James Keohane, Lt Col, CAP (Maj, USAFR)
Wing Director of Cadet Programs
Chief of Curriculum/Chief Instructor, Cadet Officer School
--------------------------------------------------------
Previous Units: VA-001, VA-025, TX-023, MA-015, MA-070, MA-032
Billy Mitchell (#49097); Amelia Earhart (#12098); Gen Ira C Eaker (#1239)

Jimbo

And I too work in the AF UAV community, on the analyst side of the house...UAVs are doing the persistent ISR stare required (example: http://integrator.hanscom.af.mil/2006/July/07202006/07202006-15.htm )  It is typically the UAV that cues the fighter/bomber. 

For the second topic of this discussion, I would be pretty pissed if I busted my ass in UPT, and if I did not want to go UAVs and did get them.  Why?  Because the UAV pilots in my opinion are way overtrained.  I agree totally with the pilot program they are starting...especially when the Army is using mainly NCOs.  The Global Hawk pilots just double click a map basically of where they want it to go... Predator is a bit more hands on.  Developing a pilot training program for UAVs is much overdue, in an effort to use resources wisely.  If this test program works, I am sure we will see a UAV career field, and the amount of fighter pilot slots will probably decline a bit for active duty (Since F-22 squadrons are less in size than your typical F-15/F-16 squadron, and as more older fighters are transitioned to the ANG and Reserves).  Most of the cargo pilots I have talked to enjoy the UAVs.  It is the type A personality folks who have already been flying fighters for a while that are a bit disgruntled.. but they still put their 110% into their current roll.

Cheers
James Keohane, Lt Col, CAP (Maj, USAFR)
Wing Director of Cadet Programs
Chief of Curriculum/Chief Instructor, Cadet Officer School
--------------------------------------------------------
Previous Units: VA-001, VA-025, TX-023, MA-015, MA-070, MA-032
Billy Mitchell (#49097); Amelia Earhart (#12098); Gen Ira C Eaker (#1239)

aveighter

Well said Lt.  The service commitment is ten years after undergraduate pilot training is completed.
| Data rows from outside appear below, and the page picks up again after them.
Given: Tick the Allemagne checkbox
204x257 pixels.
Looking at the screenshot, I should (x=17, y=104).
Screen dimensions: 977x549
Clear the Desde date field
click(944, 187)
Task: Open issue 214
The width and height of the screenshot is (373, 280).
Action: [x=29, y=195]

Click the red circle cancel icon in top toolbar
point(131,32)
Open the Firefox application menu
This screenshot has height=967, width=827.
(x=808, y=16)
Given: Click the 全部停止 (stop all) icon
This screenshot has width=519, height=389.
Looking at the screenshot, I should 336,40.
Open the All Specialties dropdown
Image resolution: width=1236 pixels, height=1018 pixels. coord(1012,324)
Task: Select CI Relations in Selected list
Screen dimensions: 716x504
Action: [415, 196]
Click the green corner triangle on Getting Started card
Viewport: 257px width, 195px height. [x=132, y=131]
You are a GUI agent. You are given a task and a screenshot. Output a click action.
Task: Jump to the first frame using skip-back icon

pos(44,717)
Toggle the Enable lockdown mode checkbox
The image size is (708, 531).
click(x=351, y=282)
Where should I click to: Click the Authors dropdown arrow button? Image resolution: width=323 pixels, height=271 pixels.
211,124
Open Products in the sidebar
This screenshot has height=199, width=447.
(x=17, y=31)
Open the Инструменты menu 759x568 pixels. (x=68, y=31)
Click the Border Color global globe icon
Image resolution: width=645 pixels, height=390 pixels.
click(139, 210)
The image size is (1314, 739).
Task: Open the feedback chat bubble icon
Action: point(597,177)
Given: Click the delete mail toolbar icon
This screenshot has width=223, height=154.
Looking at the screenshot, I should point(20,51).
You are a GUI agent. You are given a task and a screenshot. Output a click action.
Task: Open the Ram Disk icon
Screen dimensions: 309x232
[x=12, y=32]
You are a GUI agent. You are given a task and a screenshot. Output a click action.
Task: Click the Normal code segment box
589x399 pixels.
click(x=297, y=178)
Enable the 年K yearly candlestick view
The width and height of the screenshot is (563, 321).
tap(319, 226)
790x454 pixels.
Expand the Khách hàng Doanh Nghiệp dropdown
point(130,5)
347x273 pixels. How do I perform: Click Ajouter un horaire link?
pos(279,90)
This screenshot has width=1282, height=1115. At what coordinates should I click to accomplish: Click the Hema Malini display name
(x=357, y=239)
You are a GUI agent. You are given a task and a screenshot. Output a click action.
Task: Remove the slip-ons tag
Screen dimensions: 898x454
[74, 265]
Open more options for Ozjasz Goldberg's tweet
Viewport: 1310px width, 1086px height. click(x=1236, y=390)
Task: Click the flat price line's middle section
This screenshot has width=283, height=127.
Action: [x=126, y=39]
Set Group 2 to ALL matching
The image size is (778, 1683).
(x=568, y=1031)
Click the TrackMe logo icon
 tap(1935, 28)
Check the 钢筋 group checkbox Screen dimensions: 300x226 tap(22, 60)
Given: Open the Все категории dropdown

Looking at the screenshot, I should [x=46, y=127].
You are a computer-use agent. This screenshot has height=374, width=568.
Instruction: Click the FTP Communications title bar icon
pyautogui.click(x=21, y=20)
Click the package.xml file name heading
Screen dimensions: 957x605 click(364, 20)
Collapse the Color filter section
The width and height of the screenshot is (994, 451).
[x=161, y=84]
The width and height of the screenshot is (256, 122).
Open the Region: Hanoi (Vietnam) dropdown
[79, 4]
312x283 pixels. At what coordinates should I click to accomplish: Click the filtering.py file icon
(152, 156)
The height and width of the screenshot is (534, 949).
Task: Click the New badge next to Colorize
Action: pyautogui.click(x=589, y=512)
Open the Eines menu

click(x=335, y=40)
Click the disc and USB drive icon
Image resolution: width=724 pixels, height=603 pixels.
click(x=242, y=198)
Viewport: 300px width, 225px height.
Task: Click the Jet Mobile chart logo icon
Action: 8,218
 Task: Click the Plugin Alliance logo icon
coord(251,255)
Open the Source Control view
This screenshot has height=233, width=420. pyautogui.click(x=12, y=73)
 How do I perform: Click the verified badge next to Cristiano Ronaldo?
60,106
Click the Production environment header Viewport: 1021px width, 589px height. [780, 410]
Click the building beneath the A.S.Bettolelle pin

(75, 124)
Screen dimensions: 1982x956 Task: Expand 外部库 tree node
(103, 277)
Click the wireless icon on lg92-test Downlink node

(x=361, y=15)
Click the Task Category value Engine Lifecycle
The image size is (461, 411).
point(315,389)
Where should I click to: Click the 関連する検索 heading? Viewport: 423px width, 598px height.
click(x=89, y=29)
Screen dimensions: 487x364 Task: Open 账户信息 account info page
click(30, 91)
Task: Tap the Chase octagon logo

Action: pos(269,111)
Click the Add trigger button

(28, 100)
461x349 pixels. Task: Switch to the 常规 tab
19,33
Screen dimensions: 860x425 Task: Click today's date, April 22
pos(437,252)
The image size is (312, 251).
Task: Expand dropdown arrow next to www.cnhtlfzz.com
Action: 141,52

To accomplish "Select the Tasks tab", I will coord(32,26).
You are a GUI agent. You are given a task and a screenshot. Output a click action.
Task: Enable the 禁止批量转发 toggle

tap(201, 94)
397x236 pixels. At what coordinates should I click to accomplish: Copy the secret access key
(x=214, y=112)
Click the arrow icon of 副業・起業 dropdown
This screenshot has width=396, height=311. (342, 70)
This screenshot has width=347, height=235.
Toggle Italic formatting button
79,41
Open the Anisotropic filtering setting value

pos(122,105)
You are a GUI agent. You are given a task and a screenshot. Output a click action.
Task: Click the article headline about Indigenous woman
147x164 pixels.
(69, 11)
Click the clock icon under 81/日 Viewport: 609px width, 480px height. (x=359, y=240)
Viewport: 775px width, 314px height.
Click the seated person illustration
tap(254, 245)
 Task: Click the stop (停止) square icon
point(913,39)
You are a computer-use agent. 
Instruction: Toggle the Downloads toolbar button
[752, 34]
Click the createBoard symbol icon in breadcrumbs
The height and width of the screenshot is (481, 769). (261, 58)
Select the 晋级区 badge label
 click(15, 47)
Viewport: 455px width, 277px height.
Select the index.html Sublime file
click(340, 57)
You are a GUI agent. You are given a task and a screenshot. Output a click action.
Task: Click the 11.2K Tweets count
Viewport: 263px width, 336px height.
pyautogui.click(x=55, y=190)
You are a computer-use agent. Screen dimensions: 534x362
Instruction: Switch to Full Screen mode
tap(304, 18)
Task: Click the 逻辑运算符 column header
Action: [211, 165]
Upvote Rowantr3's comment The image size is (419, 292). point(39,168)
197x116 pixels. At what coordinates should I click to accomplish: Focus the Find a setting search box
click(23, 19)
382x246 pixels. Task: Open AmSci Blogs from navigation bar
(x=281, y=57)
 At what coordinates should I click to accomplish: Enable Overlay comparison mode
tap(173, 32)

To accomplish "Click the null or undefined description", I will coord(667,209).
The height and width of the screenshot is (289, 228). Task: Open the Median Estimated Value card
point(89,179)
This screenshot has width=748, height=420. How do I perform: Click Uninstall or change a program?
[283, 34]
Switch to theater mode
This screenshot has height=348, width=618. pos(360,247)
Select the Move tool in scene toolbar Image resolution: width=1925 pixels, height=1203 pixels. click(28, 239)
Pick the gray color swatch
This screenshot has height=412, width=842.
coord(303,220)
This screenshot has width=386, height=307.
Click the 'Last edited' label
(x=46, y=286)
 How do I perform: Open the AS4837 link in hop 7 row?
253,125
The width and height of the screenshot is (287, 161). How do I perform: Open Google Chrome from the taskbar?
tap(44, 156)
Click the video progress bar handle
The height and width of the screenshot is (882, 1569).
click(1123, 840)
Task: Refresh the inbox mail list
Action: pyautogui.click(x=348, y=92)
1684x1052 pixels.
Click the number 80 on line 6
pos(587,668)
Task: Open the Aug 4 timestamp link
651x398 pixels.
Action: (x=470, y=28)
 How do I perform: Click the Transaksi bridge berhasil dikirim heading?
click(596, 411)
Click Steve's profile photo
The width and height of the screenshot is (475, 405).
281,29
You are also correct in that after the extraordinary effort and dedication required to first make it to pilot training and then be successful in earning the silver wings, the thought of assignment to a UAV is to horrible to contemplate for most.  This is completely beside the fact that the cost of training an Air Force aviator is in the vicinity of two million dollars now.  Does this reflect negatively on UAVs?  No.  It merely reflects the idea that pilot candidates go to the service to be in the aircraft and flying.  There is a better way and the Air Force recognizes this fact as shown by the development of a specialized UAV track for operators of that technology.

Are UAVs important?  Extremely.  Should UAV operators come from the traditional, so called, rated pilot tracks?  No.  The path the Air Force is now on is the correct one.

nesagsar

I want to be a valuable member of the Air Force but I dont belive that I can pass a flight physical, mostly due to eyesight restrictions. If I was given a chance to fly a UAV I would take it gladly. On the other hand I know that flying the UAV is not going to get me anywhere in my career. That is why I'm asking for emergency management and intelligence, hopefully I will get one of those.